Sobre uma possível cúpula entre Putin e Zelensky, o negociador russo Vladimir Medinski afirmou em coletiva transmitida ao vivo pela TV que Moscou “tomou nota da proposta” ucraniana de negociações diretas entre os presidentes e se disse “satisfeito” com o andamento das conversas desta sexta-feira, manifestando “disposição para seguir os contatos”.

Quem participou das negociações

A delegação russa foi liderada por Vladimir Medinski, conselheiro de Putin para assuntos culturais, que também havia chefiado as negociações com Kiev em 2022. Segundo ele, sua nomeação foi determinada diretamente por Putin, e a equipe tem plenos poderes para negociar.

Acompanham Medinski três representantes do alto escalão técnico: um vice-ministro das Relações Exteriores, um vice-ministro da Defesa e um alto oficial do Estado-Maior do Exército russo, Igor Kostyukov. A maioria dos nomes não foi oficialmente divulgada, o que para Kiev demonstra falta de interesse real por parte do Kremlin.

Do lado ucraniano, a comitiva é liderada pelo ministro da Defesa, Rustem Umérov, com representantes das Forças Armadas e dos serviços de inteligência.

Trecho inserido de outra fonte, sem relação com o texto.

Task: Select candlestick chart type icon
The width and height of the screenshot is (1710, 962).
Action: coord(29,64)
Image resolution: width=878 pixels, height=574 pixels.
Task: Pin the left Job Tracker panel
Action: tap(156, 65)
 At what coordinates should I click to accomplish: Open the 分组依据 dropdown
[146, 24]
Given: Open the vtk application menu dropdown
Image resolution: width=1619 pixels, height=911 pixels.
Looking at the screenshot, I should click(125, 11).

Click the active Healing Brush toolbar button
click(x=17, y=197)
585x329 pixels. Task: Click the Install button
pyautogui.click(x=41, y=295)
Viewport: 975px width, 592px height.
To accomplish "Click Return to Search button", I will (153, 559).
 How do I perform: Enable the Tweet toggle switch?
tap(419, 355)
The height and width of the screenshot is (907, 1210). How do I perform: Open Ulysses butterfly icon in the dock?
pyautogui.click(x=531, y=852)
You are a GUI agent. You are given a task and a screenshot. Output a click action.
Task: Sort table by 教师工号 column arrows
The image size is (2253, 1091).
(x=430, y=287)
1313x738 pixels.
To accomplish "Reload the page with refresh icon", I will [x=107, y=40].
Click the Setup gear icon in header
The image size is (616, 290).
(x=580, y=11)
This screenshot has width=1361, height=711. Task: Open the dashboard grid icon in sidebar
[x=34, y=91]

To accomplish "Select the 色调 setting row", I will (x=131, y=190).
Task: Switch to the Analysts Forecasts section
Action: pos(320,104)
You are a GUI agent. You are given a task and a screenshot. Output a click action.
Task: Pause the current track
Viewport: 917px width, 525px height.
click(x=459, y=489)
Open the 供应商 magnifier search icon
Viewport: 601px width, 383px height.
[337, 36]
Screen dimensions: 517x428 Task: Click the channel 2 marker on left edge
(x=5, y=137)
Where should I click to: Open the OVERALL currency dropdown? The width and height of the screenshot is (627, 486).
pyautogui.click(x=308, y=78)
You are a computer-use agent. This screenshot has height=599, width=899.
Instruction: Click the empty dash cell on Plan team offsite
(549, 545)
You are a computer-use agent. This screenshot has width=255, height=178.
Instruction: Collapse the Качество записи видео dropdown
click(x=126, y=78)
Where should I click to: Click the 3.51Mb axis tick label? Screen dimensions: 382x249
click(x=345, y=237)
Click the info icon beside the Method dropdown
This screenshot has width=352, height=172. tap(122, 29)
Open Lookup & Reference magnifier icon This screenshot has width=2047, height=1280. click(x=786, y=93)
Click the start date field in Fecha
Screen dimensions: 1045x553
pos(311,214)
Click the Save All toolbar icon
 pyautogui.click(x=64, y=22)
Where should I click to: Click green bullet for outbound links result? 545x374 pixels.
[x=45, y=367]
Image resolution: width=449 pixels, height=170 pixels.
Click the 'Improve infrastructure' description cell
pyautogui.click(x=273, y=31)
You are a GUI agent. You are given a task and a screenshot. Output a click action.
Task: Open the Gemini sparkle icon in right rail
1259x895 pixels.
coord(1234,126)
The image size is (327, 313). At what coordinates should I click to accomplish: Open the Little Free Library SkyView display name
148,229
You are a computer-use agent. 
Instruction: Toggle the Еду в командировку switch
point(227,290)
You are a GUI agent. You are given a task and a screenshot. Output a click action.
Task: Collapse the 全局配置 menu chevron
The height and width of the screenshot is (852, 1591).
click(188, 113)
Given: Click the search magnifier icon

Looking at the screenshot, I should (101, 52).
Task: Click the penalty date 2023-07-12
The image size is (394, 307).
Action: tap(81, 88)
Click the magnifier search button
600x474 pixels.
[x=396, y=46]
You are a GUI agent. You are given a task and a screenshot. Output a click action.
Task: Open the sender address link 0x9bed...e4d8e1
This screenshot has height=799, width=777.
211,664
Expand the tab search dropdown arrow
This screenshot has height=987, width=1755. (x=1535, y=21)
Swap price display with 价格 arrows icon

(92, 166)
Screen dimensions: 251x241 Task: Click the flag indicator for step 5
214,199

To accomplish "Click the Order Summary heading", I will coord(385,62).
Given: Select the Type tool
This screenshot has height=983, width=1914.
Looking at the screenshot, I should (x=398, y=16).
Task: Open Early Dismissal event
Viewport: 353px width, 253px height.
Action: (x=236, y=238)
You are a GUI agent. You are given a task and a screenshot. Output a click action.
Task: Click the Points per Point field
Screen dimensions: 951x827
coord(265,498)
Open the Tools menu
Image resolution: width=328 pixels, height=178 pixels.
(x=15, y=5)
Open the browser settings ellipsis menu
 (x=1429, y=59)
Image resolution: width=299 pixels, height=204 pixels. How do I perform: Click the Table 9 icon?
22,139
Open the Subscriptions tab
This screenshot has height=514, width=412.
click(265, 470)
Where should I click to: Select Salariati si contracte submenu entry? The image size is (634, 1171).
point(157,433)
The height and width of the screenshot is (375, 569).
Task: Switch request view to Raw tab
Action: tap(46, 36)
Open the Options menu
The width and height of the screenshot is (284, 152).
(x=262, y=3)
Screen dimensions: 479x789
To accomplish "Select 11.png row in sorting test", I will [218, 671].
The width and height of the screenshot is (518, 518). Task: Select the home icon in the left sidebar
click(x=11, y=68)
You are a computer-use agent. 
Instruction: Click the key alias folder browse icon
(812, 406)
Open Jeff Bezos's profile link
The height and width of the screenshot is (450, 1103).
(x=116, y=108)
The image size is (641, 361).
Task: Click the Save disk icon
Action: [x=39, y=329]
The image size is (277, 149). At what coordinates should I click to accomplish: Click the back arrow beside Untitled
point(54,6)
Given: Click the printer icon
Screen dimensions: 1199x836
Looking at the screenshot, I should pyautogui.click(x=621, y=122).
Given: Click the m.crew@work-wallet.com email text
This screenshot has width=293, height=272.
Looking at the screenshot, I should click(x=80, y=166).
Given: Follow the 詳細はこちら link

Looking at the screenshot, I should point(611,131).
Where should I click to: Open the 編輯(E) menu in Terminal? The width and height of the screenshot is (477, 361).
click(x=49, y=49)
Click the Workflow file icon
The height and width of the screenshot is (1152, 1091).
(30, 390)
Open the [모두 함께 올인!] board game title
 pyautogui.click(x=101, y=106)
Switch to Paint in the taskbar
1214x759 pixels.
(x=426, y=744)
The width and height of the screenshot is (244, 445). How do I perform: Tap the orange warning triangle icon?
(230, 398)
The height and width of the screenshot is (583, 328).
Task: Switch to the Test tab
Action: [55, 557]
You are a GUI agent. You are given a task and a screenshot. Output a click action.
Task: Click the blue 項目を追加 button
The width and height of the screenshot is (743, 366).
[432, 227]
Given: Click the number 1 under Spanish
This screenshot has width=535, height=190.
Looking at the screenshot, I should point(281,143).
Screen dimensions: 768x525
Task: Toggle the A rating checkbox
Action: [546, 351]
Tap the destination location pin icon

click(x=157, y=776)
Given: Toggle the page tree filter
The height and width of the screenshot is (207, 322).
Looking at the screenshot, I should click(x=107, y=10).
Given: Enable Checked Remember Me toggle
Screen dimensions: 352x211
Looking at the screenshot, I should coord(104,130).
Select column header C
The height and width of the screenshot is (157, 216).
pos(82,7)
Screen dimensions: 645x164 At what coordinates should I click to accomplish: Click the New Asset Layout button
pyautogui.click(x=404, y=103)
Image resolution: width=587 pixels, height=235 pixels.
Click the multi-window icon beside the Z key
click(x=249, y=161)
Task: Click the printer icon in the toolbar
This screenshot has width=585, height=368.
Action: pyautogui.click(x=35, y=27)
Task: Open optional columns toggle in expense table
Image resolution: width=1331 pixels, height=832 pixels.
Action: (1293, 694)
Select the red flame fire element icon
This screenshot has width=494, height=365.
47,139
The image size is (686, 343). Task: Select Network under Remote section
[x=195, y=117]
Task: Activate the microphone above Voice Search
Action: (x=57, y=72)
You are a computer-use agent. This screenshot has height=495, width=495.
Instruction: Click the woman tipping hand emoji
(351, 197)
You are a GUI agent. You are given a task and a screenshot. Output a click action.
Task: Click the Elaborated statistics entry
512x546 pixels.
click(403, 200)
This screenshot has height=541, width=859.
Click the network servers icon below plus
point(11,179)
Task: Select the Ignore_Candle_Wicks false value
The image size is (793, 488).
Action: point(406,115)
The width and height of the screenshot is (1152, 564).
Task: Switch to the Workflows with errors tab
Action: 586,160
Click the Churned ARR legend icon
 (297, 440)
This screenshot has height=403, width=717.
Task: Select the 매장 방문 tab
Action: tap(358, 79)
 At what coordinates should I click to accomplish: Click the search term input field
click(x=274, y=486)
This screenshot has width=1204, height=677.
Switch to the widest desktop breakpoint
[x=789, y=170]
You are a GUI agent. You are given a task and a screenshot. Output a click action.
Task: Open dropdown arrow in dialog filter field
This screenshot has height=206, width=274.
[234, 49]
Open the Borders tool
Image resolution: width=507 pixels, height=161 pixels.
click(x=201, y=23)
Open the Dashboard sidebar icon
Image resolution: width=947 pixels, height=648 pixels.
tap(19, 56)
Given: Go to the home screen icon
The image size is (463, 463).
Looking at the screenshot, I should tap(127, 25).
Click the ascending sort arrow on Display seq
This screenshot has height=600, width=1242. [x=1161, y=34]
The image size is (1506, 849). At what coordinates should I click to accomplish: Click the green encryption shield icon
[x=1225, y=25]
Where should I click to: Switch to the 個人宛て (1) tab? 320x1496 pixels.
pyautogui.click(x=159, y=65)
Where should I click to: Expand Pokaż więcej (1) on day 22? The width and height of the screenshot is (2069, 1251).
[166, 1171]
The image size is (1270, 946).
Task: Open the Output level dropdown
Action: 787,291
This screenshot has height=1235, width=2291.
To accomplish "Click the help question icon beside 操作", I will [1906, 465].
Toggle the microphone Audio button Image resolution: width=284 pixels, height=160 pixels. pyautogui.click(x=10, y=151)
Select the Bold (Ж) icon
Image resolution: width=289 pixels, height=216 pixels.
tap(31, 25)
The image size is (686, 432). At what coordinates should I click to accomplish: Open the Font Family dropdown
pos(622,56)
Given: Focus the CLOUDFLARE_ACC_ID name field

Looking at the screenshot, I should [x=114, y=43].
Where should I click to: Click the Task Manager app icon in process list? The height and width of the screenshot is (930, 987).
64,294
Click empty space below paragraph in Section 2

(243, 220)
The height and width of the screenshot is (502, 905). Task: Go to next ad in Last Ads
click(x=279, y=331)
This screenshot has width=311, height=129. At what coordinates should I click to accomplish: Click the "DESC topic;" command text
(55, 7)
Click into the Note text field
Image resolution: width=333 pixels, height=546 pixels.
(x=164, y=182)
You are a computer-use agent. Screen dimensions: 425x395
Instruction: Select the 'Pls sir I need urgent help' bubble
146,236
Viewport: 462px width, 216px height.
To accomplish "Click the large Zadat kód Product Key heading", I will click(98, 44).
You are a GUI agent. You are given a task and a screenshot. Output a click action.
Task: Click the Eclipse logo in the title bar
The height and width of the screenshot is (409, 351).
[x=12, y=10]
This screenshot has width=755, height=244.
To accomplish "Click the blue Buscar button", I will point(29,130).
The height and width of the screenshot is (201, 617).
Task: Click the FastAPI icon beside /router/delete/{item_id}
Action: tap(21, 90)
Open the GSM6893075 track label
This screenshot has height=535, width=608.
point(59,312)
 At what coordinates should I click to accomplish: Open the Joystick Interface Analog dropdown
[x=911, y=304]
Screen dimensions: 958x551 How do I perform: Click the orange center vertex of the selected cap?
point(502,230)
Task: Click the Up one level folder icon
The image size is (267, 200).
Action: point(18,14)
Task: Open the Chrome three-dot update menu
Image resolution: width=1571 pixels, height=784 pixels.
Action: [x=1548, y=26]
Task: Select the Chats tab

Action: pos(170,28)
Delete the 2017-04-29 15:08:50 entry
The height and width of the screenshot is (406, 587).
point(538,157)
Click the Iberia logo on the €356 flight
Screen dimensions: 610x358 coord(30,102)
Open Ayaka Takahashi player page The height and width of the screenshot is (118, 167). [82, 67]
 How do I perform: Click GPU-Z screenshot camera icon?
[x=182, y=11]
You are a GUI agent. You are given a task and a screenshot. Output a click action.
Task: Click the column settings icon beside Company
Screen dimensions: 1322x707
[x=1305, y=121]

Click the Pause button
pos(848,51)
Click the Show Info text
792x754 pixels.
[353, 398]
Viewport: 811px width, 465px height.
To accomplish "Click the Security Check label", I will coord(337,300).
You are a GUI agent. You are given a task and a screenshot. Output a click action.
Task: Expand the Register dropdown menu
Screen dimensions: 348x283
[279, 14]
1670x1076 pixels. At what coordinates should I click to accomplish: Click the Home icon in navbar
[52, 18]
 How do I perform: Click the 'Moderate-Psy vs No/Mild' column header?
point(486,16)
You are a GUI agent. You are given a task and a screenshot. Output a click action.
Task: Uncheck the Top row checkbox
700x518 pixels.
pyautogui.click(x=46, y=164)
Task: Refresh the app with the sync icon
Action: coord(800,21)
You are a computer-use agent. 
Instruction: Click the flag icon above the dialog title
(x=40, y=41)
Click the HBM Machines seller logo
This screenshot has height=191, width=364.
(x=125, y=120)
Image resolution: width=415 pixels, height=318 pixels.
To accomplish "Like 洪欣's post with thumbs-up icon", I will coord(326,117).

O presidente Volodimir Zelensky viajou a Ancara para se encontrar com o presidente turco Recep Tayyip Erdogan e demonstrar a importância da reunião.

Também fazem parte da delegação ucraniana o ministro das Relações Exteriores, Andrii Sybiha, e o chefe do gabinete presidencial, Andriy Yermak. Segundo Zelensky, a Ucrânia está disposta a negociar seriamente, diferentemente da postura adotada por Moscou.